Un peu plus tard, une bonne gestion de la couleur est venue s’ajouter à ce cahier des charges. Bref, il n’y avait pas d’alternative.

Le logiciel était très coûteux, mais on pouvait l’obtenir à moindre prix. Pendant quelque temps, une version allégée a été distribuée en prime avec divers scanners à plat, version qui donnait accès ensuite au produit complet au prix d’une simple mise à jour ; ensuite, on pouvait très bien travailler en ne faisant qu’une mise à jour sur trois. Ça restait coûteux, mais raisonnablement — la photo était encore un loisir onéreux. Cette voie d’accès à Photoshop s’est fermée quand Adobe a arrêté sa version allégée au profit de Photoshop Elements, une version réduite destinée au plus grand nombre, mais avec de grosses lacunes en retouche interdisant tout travail poussé sur les images (entre autres, ni courbes ni masques de fusion), et surtout sans possibilité de passage à la version complète. La situation s’est débloquée plus tard (2010) quand la Fédé a obtenu l’accès au tarif pédagogique pratiqué par Adobe — en gros, tous les prix étaient divisés par 4, y compris les mises à jour. De 2010 à 2015, pas moins de 75 de nos membres ont ainsi acheté une licence légale pour Photoshop.

Même pudiquement, il faut tout de même dire un mot de la période intermédiaire, où certains de nos membres ont trouvé des Photoshop pour beaucoup moins cher. Le club n’a jamais encouragé les pratiques douteuses, mais il est clair que certains de nos membres bien informés des recoins cachés du web ont pu secourir d’autres membres peu au fait de ces pratiques.

§ DONNÉES FOURNIES
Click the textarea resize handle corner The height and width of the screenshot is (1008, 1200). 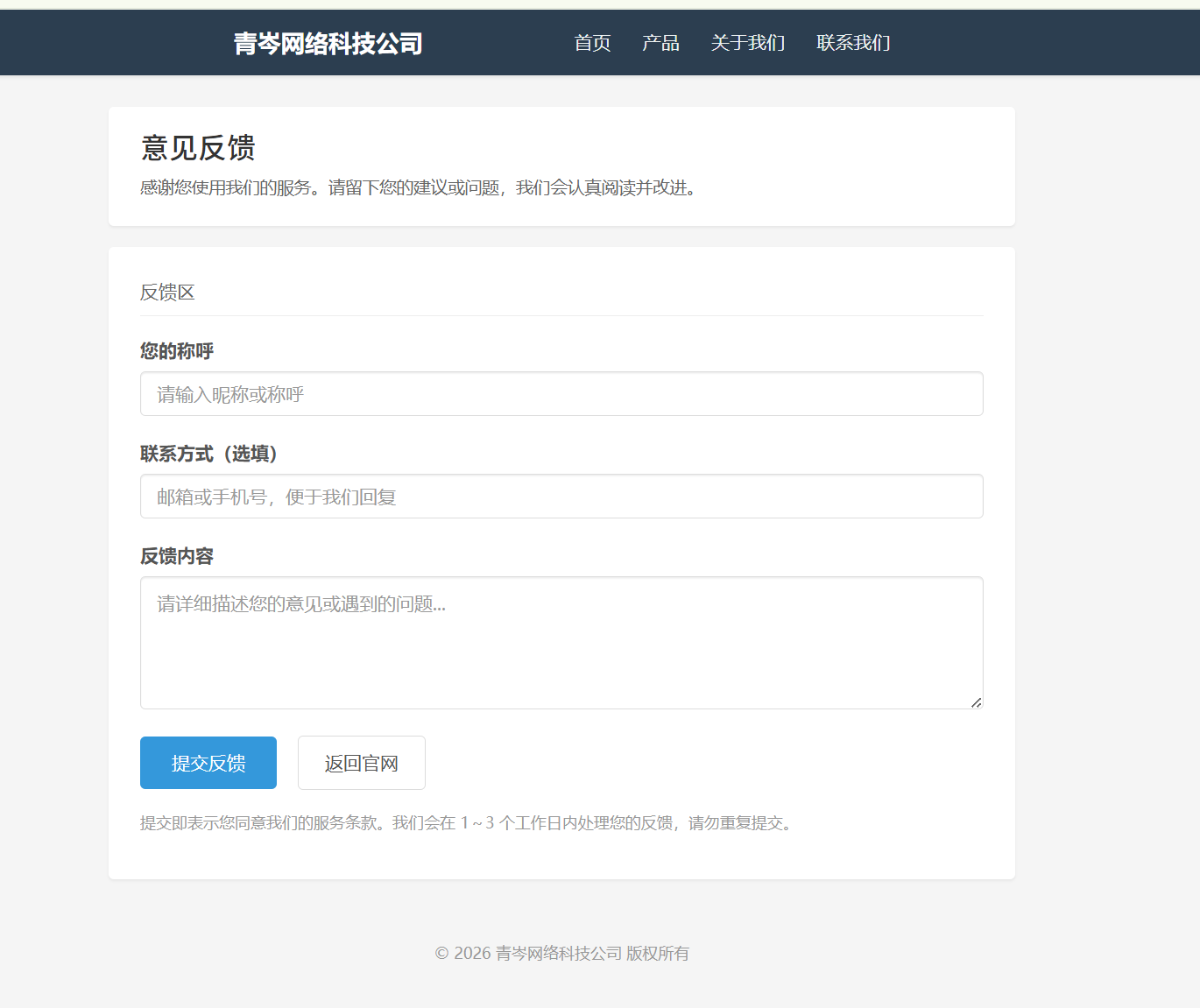976,701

§ OBJECTIF ÉNONCÉ
Traduisez en anglais cette phrase de l'extrait sur Photoshop : « Le logiciel était très coûteux, mais on pouvait l’obtenir à moindre prix. »

§ RÉPONSE
The software was very expensive, but it could be obtained at a lower price.